*AIM OF THE EXERCISE*
I would like the records restated word for word, without the pictures.

(Pixel coordinate grounding data)
+ + + + + + +
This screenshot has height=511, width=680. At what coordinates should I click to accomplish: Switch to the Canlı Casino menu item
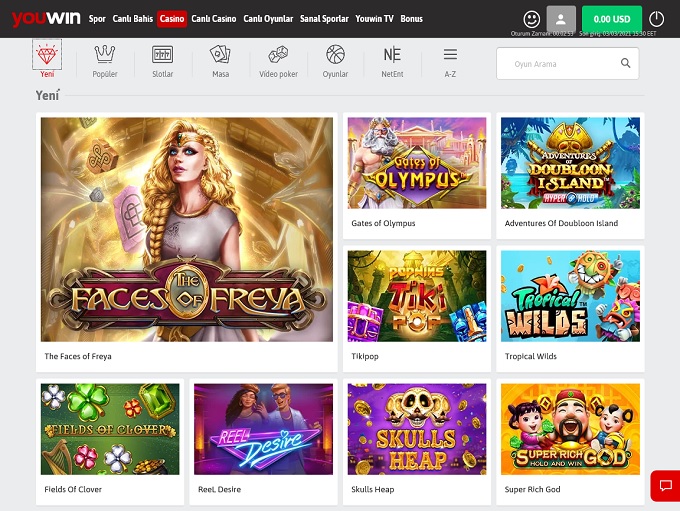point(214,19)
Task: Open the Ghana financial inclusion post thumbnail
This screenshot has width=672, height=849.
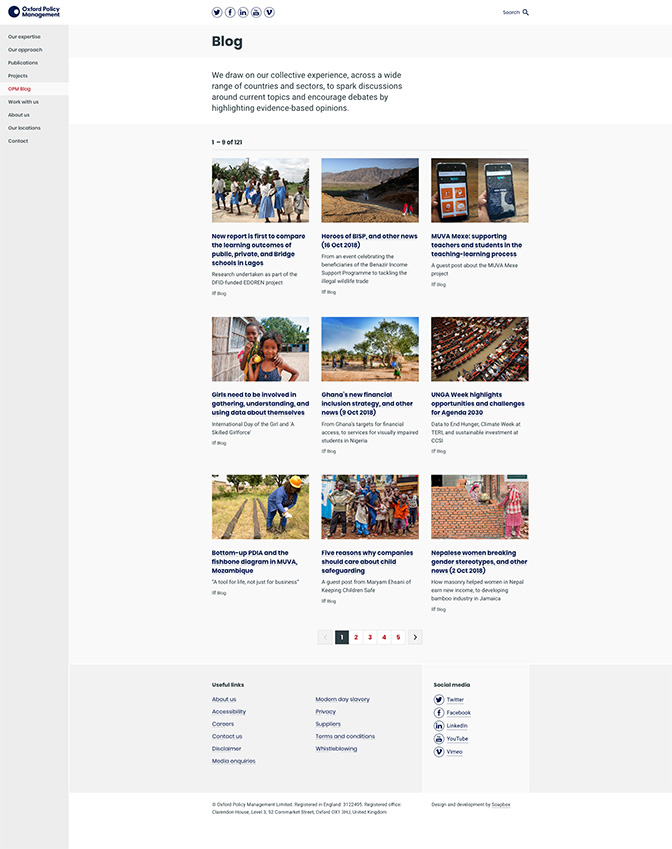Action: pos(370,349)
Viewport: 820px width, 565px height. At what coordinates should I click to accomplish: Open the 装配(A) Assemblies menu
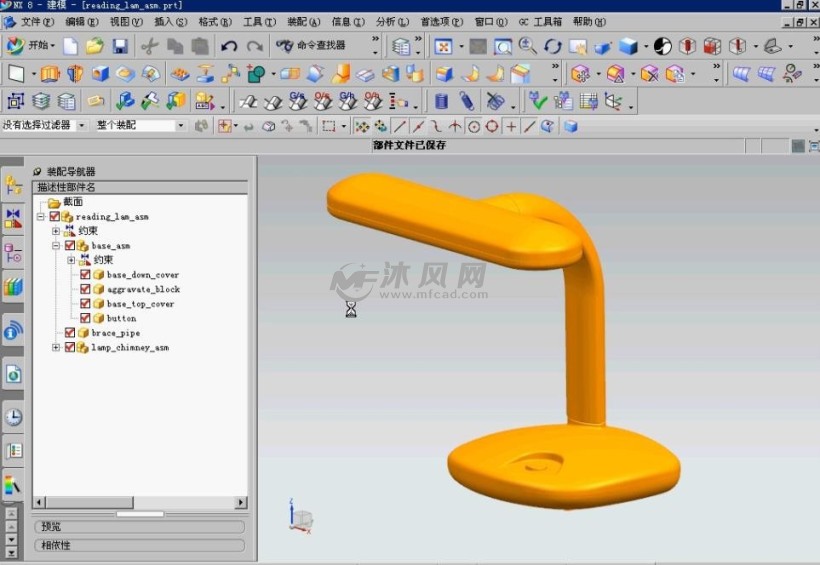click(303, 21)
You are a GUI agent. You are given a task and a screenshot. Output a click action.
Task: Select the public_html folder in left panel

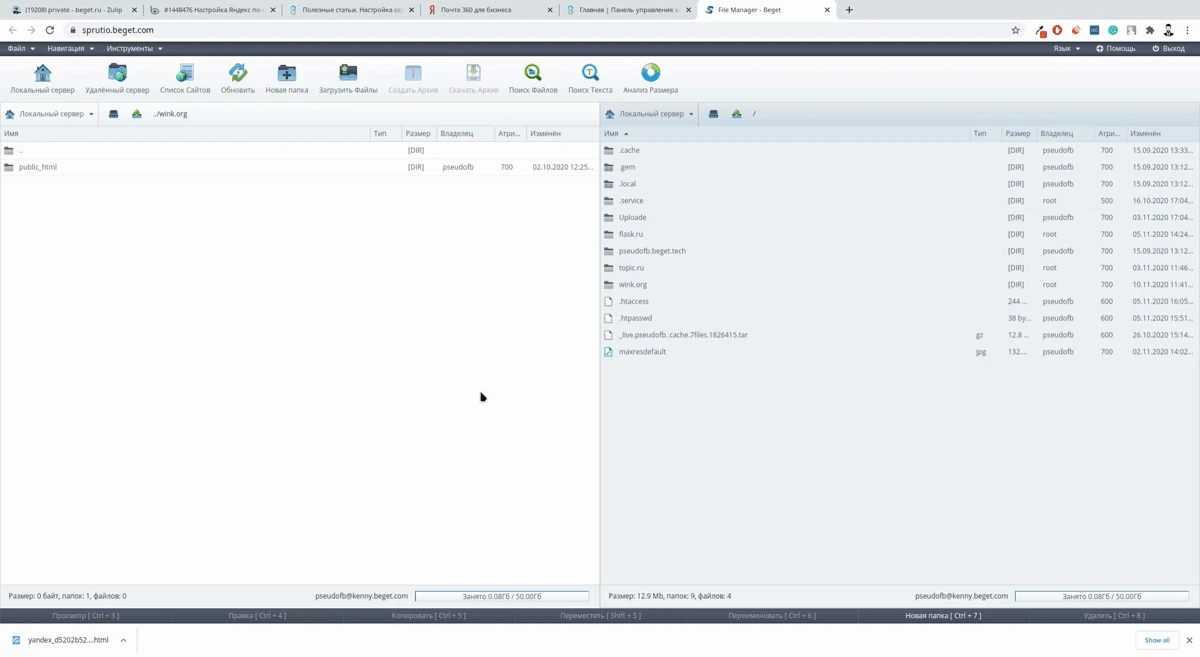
+ + + + + + +
*WRITTEN RESPONSE*
This screenshot has height=511, width=680. At what coordinates should I click to accomplish: Switch to the Canlı Casino menu item
point(214,19)
Task: Open the Ghana financial inclusion post thumbnail
This screenshot has width=672, height=849.
Action: pos(370,349)
Viewport: 820px width, 565px height. At what coordinates should I click to accomplish: Open the 装配(A) Assemblies menu
click(303, 21)
You are a GUI agent. You are given a task and a screenshot. Output a click action.
Task: Select the public_html folder in left panel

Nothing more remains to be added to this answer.